◆ **Work to do**: Replace every "Describe the element" in the records below with "Name the element", leaving everything else unchanged.

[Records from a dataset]
##############################

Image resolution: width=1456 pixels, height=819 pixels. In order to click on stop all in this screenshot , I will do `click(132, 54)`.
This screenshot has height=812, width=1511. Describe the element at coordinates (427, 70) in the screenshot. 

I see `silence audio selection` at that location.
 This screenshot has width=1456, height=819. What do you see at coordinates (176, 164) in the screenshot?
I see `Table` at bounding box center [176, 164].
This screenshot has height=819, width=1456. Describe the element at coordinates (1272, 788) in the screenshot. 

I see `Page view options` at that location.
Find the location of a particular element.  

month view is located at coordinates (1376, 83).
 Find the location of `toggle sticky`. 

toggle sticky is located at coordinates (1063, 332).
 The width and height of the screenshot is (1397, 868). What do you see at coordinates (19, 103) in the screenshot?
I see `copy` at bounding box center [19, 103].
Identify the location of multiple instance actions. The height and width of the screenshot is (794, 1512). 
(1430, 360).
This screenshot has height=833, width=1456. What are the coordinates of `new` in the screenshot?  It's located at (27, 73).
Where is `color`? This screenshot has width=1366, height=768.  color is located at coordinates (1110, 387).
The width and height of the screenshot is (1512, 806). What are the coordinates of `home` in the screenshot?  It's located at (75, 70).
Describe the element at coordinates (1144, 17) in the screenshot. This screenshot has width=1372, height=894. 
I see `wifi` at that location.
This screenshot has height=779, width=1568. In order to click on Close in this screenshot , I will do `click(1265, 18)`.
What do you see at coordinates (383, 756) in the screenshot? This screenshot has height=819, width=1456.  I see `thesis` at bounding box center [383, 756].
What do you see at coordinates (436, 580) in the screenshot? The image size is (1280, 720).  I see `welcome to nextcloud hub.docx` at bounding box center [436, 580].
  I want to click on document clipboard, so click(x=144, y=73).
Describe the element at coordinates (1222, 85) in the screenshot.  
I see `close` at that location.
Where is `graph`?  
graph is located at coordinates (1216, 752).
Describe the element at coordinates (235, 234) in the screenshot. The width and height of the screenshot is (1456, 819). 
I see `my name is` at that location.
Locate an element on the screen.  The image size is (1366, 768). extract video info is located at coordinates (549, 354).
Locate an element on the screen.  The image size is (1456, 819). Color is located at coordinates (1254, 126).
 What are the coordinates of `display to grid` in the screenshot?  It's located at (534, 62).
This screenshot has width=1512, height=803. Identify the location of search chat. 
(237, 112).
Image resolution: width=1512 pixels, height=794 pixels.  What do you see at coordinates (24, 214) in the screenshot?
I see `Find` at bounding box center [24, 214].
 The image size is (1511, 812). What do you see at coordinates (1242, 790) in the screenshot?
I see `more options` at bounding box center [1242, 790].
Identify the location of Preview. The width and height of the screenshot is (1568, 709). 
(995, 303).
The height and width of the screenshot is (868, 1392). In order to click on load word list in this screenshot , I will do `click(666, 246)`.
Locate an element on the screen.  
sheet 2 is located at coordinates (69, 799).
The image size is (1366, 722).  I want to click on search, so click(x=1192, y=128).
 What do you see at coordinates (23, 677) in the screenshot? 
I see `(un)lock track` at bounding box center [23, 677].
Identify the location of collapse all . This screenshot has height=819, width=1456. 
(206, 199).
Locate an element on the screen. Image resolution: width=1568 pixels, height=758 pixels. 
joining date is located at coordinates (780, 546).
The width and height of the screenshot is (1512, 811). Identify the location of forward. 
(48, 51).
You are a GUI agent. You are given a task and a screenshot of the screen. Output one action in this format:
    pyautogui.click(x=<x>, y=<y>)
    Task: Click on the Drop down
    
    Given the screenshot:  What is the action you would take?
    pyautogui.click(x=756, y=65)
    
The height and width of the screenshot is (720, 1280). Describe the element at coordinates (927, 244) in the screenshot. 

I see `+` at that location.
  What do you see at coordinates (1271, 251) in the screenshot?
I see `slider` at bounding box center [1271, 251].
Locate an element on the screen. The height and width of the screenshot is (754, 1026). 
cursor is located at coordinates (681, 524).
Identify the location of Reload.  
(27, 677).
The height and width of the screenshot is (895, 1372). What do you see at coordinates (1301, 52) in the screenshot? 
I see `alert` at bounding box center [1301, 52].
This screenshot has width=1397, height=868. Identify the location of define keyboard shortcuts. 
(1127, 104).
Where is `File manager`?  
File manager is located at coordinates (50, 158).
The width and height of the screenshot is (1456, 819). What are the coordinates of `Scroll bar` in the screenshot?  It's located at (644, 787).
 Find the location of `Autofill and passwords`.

##############################

◆ **Task response**:
Image resolution: width=1456 pixels, height=819 pixels. In order to click on stop all in this screenshot , I will do `click(132, 54)`.
This screenshot has height=812, width=1511. Name the element at coordinates (427, 70) in the screenshot. 

I see `silence audio selection` at that location.
 This screenshot has width=1456, height=819. What do you see at coordinates (176, 164) in the screenshot?
I see `Table` at bounding box center [176, 164].
This screenshot has height=819, width=1456. Name the element at coordinates (1272, 788) in the screenshot. 

I see `Page view options` at that location.
Find the location of a particular element.  

month view is located at coordinates (1376, 83).
 Find the location of `toggle sticky`. 

toggle sticky is located at coordinates (1063, 332).
 The width and height of the screenshot is (1397, 868). What do you see at coordinates (19, 103) in the screenshot?
I see `copy` at bounding box center [19, 103].
Identify the location of multiple instance actions. The height and width of the screenshot is (794, 1512). 
(1430, 360).
This screenshot has height=833, width=1456. What are the coordinates of `new` in the screenshot?  It's located at (27, 73).
Where is `color`? This screenshot has width=1366, height=768.  color is located at coordinates (1110, 387).
The width and height of the screenshot is (1512, 806). What are the coordinates of `home` in the screenshot?  It's located at (75, 70).
Name the element at coordinates (1144, 17) in the screenshot. This screenshot has width=1372, height=894. 
I see `wifi` at that location.
This screenshot has height=779, width=1568. In order to click on Close in this screenshot , I will do `click(1265, 18)`.
What do you see at coordinates (383, 756) in the screenshot? This screenshot has height=819, width=1456.  I see `thesis` at bounding box center [383, 756].
What do you see at coordinates (436, 580) in the screenshot? The image size is (1280, 720).  I see `welcome to nextcloud hub.docx` at bounding box center [436, 580].
  I want to click on document clipboard, so click(x=144, y=73).
Name the element at coordinates (1222, 85) in the screenshot.  
I see `close` at that location.
Where is `graph`?  
graph is located at coordinates (1216, 752).
Name the element at coordinates (235, 234) in the screenshot. The width and height of the screenshot is (1456, 819). 
I see `my name is` at that location.
Locate an element on the screen.  The image size is (1366, 768). extract video info is located at coordinates (549, 354).
Locate an element on the screen.  The image size is (1456, 819). Color is located at coordinates (1254, 126).
 What are the coordinates of `display to grid` in the screenshot?  It's located at (534, 62).
This screenshot has width=1512, height=803. Identify the location of search chat. 
(237, 112).
Image resolution: width=1512 pixels, height=794 pixels.  What do you see at coordinates (24, 214) in the screenshot?
I see `Find` at bounding box center [24, 214].
 The image size is (1511, 812). What do you see at coordinates (1242, 790) in the screenshot?
I see `more options` at bounding box center [1242, 790].
Identify the location of Preview. The width and height of the screenshot is (1568, 709). 
(995, 303).
The height and width of the screenshot is (868, 1392). In order to click on load word list in this screenshot , I will do `click(666, 246)`.
Locate an element on the screen.  
sheet 2 is located at coordinates (69, 799).
The image size is (1366, 722).  I want to click on search, so click(x=1192, y=128).
 What do you see at coordinates (23, 677) in the screenshot? 
I see `(un)lock track` at bounding box center [23, 677].
Identify the location of collapse all . This screenshot has height=819, width=1456. 
(206, 199).
Locate an element on the screen. Image resolution: width=1568 pixels, height=758 pixels. 
joining date is located at coordinates (780, 546).
The width and height of the screenshot is (1512, 811). Identify the location of forward. 
(48, 51).
You are a GUI agent. You are given a task and a screenshot of the screen. Output one action in this format:
    pyautogui.click(x=<x>, y=<y>)
    Task: Click on the Drop down
    
    Given the screenshot:  What is the action you would take?
    pyautogui.click(x=756, y=65)
    
The height and width of the screenshot is (720, 1280). Name the element at coordinates (927, 244) in the screenshot. 

I see `+` at that location.
  What do you see at coordinates (1271, 251) in the screenshot?
I see `slider` at bounding box center [1271, 251].
Locate an element on the screen. The height and width of the screenshot is (754, 1026). 
cursor is located at coordinates (681, 524).
Identify the location of Reload.  
(27, 677).
The height and width of the screenshot is (895, 1372). What do you see at coordinates (1301, 52) in the screenshot? 
I see `alert` at bounding box center [1301, 52].
This screenshot has width=1397, height=868. Identify the location of define keyboard shortcuts. 
(1127, 104).
Where is `File manager`?  
File manager is located at coordinates (50, 158).
The width and height of the screenshot is (1456, 819). What are the coordinates of `Scroll bar` in the screenshot?  It's located at (644, 787).
 Find the location of `Autofill and passwords`.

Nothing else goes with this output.